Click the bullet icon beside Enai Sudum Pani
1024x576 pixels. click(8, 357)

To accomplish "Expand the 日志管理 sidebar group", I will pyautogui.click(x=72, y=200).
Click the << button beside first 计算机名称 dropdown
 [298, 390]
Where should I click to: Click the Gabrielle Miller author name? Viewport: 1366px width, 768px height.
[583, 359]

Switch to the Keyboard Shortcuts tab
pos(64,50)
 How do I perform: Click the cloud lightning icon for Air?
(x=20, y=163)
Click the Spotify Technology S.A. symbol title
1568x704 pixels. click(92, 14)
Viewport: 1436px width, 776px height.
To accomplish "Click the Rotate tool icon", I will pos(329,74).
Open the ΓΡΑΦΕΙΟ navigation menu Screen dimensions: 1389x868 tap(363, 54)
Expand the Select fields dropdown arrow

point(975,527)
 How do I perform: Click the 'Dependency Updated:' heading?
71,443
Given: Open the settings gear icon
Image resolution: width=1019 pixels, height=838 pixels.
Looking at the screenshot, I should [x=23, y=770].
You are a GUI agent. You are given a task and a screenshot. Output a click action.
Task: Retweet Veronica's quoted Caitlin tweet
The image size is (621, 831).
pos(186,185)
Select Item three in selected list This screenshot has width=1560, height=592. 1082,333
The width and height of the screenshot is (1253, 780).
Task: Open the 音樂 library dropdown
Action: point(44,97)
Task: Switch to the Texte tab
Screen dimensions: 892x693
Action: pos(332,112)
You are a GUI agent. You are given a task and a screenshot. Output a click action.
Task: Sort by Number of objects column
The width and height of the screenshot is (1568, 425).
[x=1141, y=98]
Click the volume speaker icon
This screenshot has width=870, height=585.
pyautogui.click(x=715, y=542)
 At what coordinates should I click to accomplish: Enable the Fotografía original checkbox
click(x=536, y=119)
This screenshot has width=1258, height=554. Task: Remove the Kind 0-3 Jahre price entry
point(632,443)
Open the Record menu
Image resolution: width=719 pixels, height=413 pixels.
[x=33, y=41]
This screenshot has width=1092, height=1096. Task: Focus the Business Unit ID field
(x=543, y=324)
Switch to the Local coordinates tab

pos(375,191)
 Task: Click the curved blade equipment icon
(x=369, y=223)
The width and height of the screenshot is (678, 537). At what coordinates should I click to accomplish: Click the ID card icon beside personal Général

> **ACTION ITEM**
What is needed is a word-for-word copy of all the records above.

> **ANSWER**
Click the bullet icon beside Enai Sudum Pani
1024x576 pixels. click(8, 357)

To accomplish "Expand the 日志管理 sidebar group", I will pyautogui.click(x=72, y=200).
Click the << button beside first 计算机名称 dropdown
 [298, 390]
Where should I click to: Click the Gabrielle Miller author name? Viewport: 1366px width, 768px height.
[583, 359]

Switch to the Keyboard Shortcuts tab
pos(64,50)
 How do I perform: Click the cloud lightning icon for Air?
(x=20, y=163)
Click the Spotify Technology S.A. symbol title
1568x704 pixels. click(92, 14)
Viewport: 1436px width, 776px height.
To accomplish "Click the Rotate tool icon", I will pos(329,74).
Open the ΓΡΑΦΕΙΟ navigation menu Screen dimensions: 1389x868 tap(363, 54)
Expand the Select fields dropdown arrow

point(975,527)
 How do I perform: Click the 'Dependency Updated:' heading?
71,443
Given: Open the settings gear icon
Image resolution: width=1019 pixels, height=838 pixels.
Looking at the screenshot, I should [x=23, y=770].
You are a GUI agent. You are given a task and a screenshot. Output a click action.
Task: Retweet Veronica's quoted Caitlin tweet
The image size is (621, 831).
pos(186,185)
Select Item three in selected list This screenshot has width=1560, height=592. 1082,333
The width and height of the screenshot is (1253, 780).
Task: Open the 音樂 library dropdown
Action: point(44,97)
Task: Switch to the Texte tab
Screen dimensions: 892x693
Action: pos(332,112)
You are a GUI agent. You are given a task and a screenshot. Output a click action.
Task: Sort by Number of objects column
The width and height of the screenshot is (1568, 425).
[x=1141, y=98]
Click the volume speaker icon
This screenshot has width=870, height=585.
pyautogui.click(x=715, y=542)
 At what coordinates should I click to accomplish: Enable the Fotografía original checkbox
click(x=536, y=119)
This screenshot has width=1258, height=554. Task: Remove the Kind 0-3 Jahre price entry
point(632,443)
Open the Record menu
Image resolution: width=719 pixels, height=413 pixels.
[x=33, y=41]
This screenshot has width=1092, height=1096. Task: Focus the Business Unit ID field
(x=543, y=324)
Switch to the Local coordinates tab

pos(375,191)
 Task: Click the curved blade equipment icon
(x=369, y=223)
The width and height of the screenshot is (678, 537). At what coordinates should I click to accomplish: Click the ID card icon beside personal Général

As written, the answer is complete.